-- Problem description --
Beginning at the line with "You are a computer-use" in the records below, return each line up to and including the last, exactly as it stands, but not the pictures.

(Collected data entries)
----

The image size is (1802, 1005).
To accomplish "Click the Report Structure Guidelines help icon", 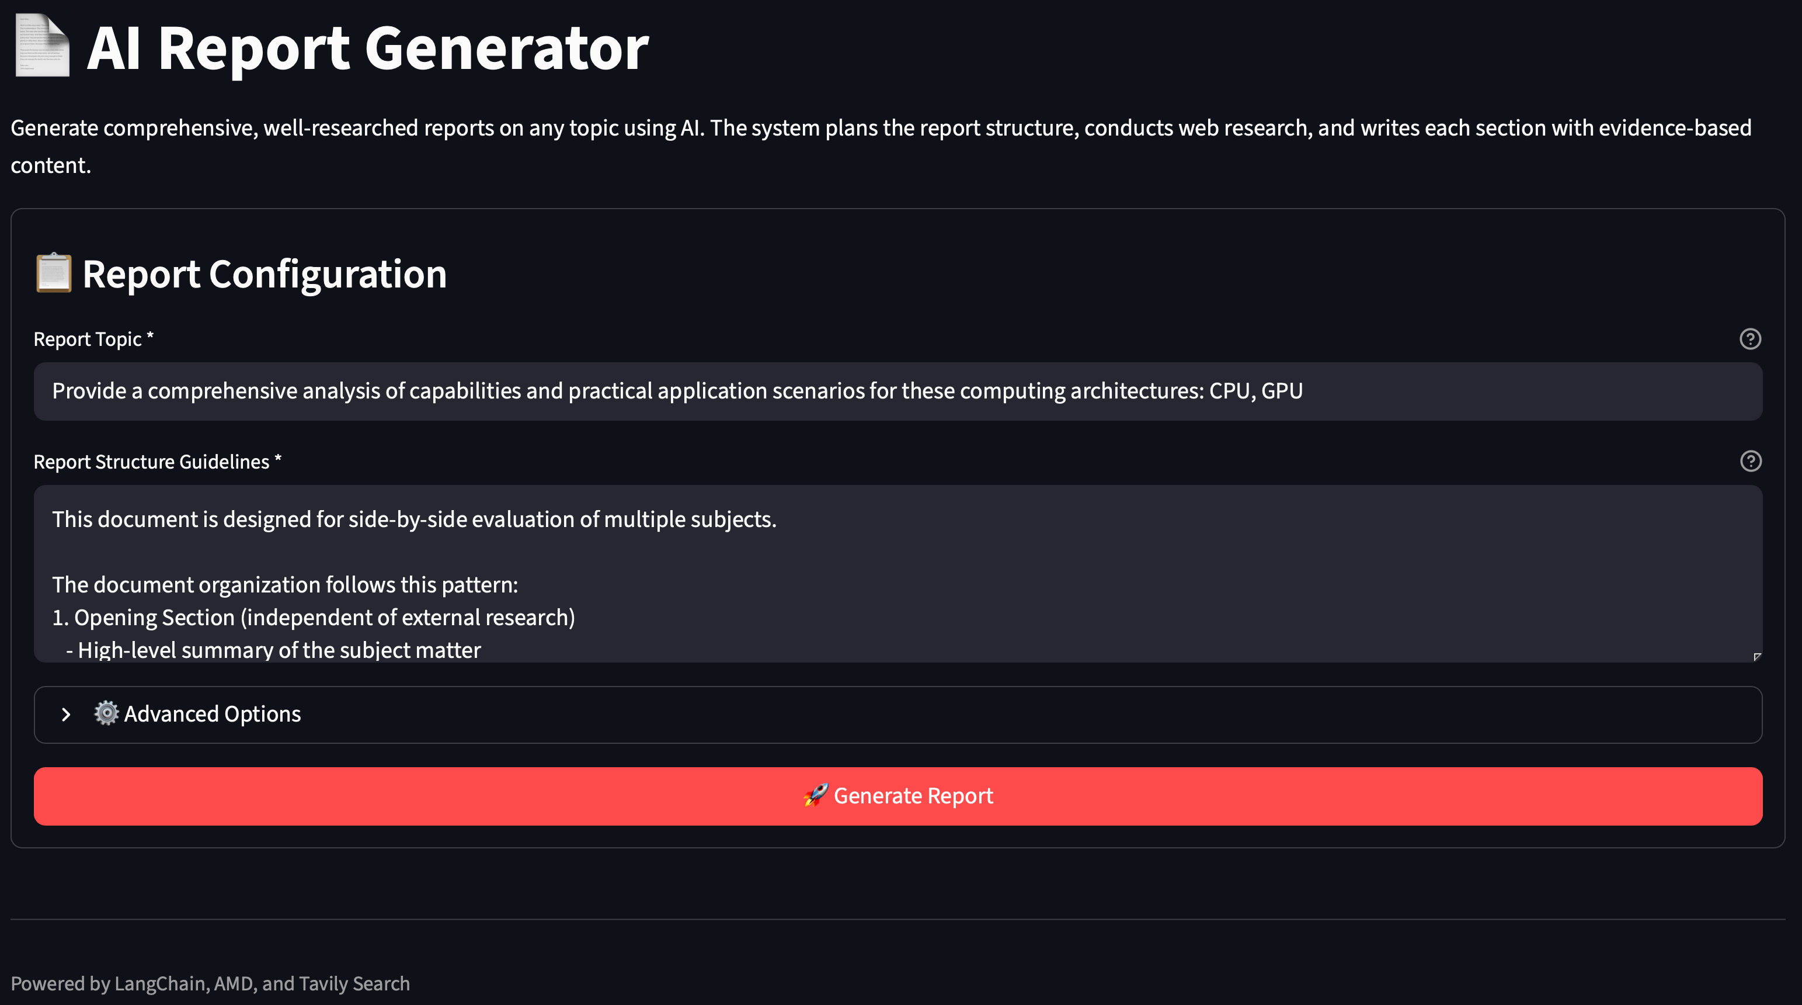I will 1750,461.
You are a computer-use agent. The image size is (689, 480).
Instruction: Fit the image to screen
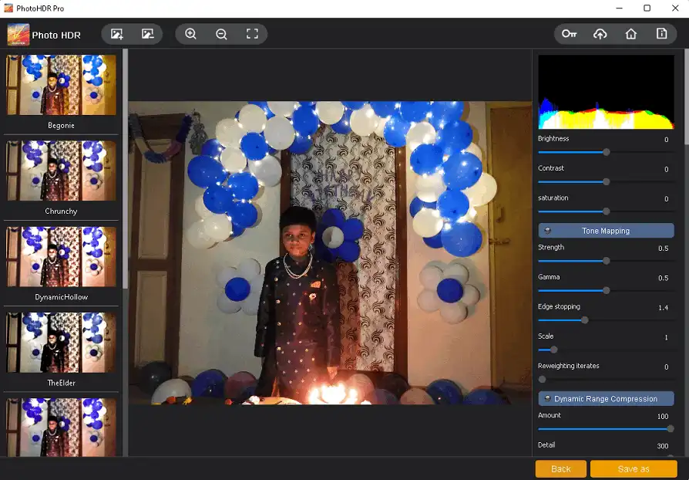(x=252, y=34)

----

-- Answer box --
You are a computer-use agent. The image size is (689, 480).
Instruction: Fit the image to screen
(x=252, y=34)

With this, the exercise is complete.